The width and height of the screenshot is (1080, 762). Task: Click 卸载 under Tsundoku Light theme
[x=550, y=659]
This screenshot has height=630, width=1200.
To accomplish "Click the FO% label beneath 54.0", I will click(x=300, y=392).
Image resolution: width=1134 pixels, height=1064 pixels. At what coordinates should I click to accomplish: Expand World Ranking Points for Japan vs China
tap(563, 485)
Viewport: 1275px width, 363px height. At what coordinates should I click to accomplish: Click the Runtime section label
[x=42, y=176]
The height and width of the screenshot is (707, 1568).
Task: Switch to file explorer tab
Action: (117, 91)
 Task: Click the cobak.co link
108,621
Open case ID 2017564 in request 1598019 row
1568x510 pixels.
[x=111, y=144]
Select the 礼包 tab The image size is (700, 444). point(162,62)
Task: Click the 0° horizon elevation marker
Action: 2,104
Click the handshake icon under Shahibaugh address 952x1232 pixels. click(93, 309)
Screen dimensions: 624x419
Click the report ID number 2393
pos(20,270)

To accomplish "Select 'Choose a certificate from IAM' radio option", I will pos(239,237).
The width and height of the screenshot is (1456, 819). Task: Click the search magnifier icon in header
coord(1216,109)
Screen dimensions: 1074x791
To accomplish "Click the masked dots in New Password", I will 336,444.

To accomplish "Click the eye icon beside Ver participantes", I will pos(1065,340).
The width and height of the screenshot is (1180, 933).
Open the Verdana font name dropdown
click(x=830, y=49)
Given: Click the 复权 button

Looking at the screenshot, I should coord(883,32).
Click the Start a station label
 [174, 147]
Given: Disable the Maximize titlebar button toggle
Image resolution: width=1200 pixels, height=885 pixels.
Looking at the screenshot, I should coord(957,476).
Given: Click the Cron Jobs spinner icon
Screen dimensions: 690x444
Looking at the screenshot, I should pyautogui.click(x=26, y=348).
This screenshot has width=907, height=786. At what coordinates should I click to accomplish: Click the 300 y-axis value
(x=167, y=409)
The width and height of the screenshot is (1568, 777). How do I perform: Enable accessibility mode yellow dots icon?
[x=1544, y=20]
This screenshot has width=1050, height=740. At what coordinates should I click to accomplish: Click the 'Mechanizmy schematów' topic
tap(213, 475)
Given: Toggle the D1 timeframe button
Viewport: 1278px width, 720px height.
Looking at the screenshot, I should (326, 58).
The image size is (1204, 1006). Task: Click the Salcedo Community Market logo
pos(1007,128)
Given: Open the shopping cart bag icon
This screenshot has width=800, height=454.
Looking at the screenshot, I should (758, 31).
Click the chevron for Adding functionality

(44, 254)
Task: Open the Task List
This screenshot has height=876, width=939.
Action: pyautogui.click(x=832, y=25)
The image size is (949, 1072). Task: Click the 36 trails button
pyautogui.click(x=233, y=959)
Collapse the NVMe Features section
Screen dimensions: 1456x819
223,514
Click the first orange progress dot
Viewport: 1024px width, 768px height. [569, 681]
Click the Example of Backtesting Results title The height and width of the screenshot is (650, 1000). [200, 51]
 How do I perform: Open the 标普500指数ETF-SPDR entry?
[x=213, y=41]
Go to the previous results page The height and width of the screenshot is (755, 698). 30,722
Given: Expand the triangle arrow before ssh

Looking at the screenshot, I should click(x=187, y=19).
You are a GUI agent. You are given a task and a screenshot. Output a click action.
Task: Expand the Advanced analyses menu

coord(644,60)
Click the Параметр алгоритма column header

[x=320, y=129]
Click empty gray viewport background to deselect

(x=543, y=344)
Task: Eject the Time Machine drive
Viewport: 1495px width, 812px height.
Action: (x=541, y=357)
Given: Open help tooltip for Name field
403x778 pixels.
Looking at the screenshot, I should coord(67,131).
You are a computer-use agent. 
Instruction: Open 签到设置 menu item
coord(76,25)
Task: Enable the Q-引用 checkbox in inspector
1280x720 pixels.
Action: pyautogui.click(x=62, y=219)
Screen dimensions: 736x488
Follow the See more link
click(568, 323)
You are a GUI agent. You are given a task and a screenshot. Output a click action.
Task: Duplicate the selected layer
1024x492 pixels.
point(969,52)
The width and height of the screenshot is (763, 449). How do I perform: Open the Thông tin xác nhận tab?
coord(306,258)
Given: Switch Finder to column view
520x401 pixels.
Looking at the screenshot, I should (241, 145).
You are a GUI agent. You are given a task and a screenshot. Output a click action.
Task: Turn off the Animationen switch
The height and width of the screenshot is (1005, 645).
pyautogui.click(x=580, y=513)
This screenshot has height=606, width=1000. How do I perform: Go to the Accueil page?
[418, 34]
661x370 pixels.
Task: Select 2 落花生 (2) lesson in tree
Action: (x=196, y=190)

__YOUR INSTRUCTIONS__
Render every line of the items above as a Markdown table with the columns Row and Text, numbering the rows in order and omitting blank lines.

__EXERCISE ANSWER__
| Row | Text |
|---|---|
| 1 | The width and height of the screenshot is (1080, 762). Task: Click 卸载 under Tsundoku Light theme |
| 2 | [x=550, y=659] |
| 3 | This screenshot has height=630, width=1200. |
| 4 | To accomplish "Click the FO% label beneath 54.0", I will click(x=300, y=392). |
| 5 | Image resolution: width=1134 pixels, height=1064 pixels. At what coordinates should I click to accomplish: Expand World Ranking Points for Japan vs China |
| 6 | tap(563, 485) |
| 7 | Viewport: 1275px width, 363px height. At what coordinates should I click to accomplish: Click the Runtime section label |
| 8 | [x=42, y=176] |
| 9 | The height and width of the screenshot is (707, 1568). |
| 10 | Task: Switch to file explorer tab |
| 11 | Action: (117, 91) |
| 12 |  Task: Click the cobak.co link |
| 13 | 108,621 |
| 14 | Open case ID 2017564 in request 1598019 row |
| 15 | 1568x510 pixels. |
| 16 | [x=111, y=144] |
| 17 | Select the 礼包 tab The image size is (700, 444). point(162,62) |
| 18 | Task: Click the 0° horizon elevation marker |
| 19 | Action: 2,104 |
| 20 | Click the handshake icon under Shahibaugh address 952x1232 pixels. click(93, 309) |
| 21 | Screen dimensions: 624x419 |
| 22 | Click the report ID number 2393 |
| 23 | pos(20,270) |
| 24 | To accomplish "Select 'Choose a certificate from IAM' radio option", I will pos(239,237). |
| 25 | The width and height of the screenshot is (1456, 819). Task: Click the search magnifier icon in header |
| 26 | coord(1216,109) |
| 27 | Screen dimensions: 1074x791 |
| 28 | To accomplish "Click the masked dots in New Password", I will 336,444. |
| 29 | To accomplish "Click the eye icon beside Ver participantes", I will pos(1065,340). |
| 30 | The width and height of the screenshot is (1180, 933). |
| 31 | Open the Verdana font name dropdown |
| 32 | click(x=830, y=49) |
| 33 | Given: Click the 复权 button |
| 34 | Looking at the screenshot, I should coord(883,32). |
| 35 | Click the Start a station label |
| 36 |  [174, 147] |
| 37 | Given: Disable the Maximize titlebar button toggle |
| 38 | Image resolution: width=1200 pixels, height=885 pixels. |
| 39 | Looking at the screenshot, I should coord(957,476). |
| 40 | Given: Click the Cron Jobs spinner icon |
| 41 | Screen dimensions: 690x444 |
| 42 | Looking at the screenshot, I should pyautogui.click(x=26, y=348). |
| 43 | This screenshot has width=907, height=786. At what coordinates should I click to accomplish: Click the 300 y-axis value |
| 44 | (x=167, y=409) |
| 45 | The width and height of the screenshot is (1568, 777). How do I perform: Enable accessibility mode yellow dots icon? |
| 46 | [x=1544, y=20] |
| 47 | This screenshot has width=1050, height=740. At what coordinates should I click to accomplish: Click the 'Mechanizmy schematów' topic |
| 48 | tap(213, 475) |
| 49 | Given: Toggle the D1 timeframe button |
| 50 | Viewport: 1278px width, 720px height. |
| 51 | Looking at the screenshot, I should (326, 58). |
| 52 | The image size is (1204, 1006). Task: Click the Salcedo Community Market logo |
| 53 | pos(1007,128) |
| 54 | Given: Open the shopping cart bag icon |
| 55 | This screenshot has width=800, height=454. |
| 56 | Looking at the screenshot, I should (758, 31). |
| 57 | Click the chevron for Adding functionality |
| 58 | (44, 254) |
| 59 | Task: Open the Task List |
| 60 | This screenshot has height=876, width=939. |
| 61 | Action: pyautogui.click(x=832, y=25) |
| 62 | The image size is (949, 1072). Task: Click the 36 trails button |
| 63 | pyautogui.click(x=233, y=959) |
| 64 | Collapse the NVMe Features section |
| 65 | Screen dimensions: 1456x819 |
| 66 | 223,514 |
| 67 | Click the first orange progress dot |
| 68 | Viewport: 1024px width, 768px height. [569, 681] |
| 69 | Click the Example of Backtesting Results title The height and width of the screenshot is (650, 1000). [200, 51] |
| 70 |  How do I perform: Open the 标普500指数ETF-SPDR entry? |
| 71 | [x=213, y=41] |
| 72 | Go to the previous results page The height and width of the screenshot is (755, 698). 30,722 |
| 73 | Given: Expand the triangle arrow before ssh |
| 74 | Looking at the screenshot, I should click(x=187, y=19). |
| 75 | You are a GUI agent. You are given a task and a screenshot. Output a click action. |
| 76 | Task: Expand the Advanced analyses menu |
| 77 | coord(644,60) |
| 78 | Click the Параметр алгоритма column header |
| 79 | [x=320, y=129] |
| 80 | Click empty gray viewport background to deselect |
| 81 | (x=543, y=344) |
| 82 | Task: Eject the Time Machine drive |
| 83 | Viewport: 1495px width, 812px height. |
| 84 | Action: (x=541, y=357) |
| 85 | Given: Open help tooltip for Name field |
| 86 | 403x778 pixels. |
| 87 | Looking at the screenshot, I should coord(67,131). |
| 88 | You are a computer-use agent.  |
| 89 | Instruction: Open 签到设置 menu item |
| 90 | coord(76,25) |
| 91 | Task: Enable the Q-引用 checkbox in inspector |
| 92 | 1280x720 pixels. |
| 93 | Action: pyautogui.click(x=62, y=219) |
| 94 | Screen dimensions: 736x488 |
| 95 | Follow the See more link |
| 96 | click(568, 323) |
| 97 | You are a GUI agent. You are given a task and a screenshot. Output a click action. |
| 98 | Task: Duplicate the selected layer |
| 99 | 1024x492 pixels. |
| 100 | point(969,52) |
| 101 | The width and height of the screenshot is (763, 449). How do I perform: Open the Thông tin xác nhận tab? |
| 102 | coord(306,258) |
| 103 | Given: Switch Finder to column view |
| 104 | 520x401 pixels. |
| 105 | Looking at the screenshot, I should (241, 145). |
| 106 | You are a GUI agent. You are given a task and a screenshot. Output a click action. |
| 107 | Task: Turn off the Animationen switch |
| 108 | The height and width of the screenshot is (1005, 645). |
| 109 | pyautogui.click(x=580, y=513) |
| 110 | This screenshot has height=606, width=1000. How do I perform: Go to the Accueil page? |
| 111 | [418, 34] |
| 112 | 661x370 pixels. |
| 113 | Task: Select 2 落花生 (2) lesson in tree |
| 114 | Action: (x=196, y=190) |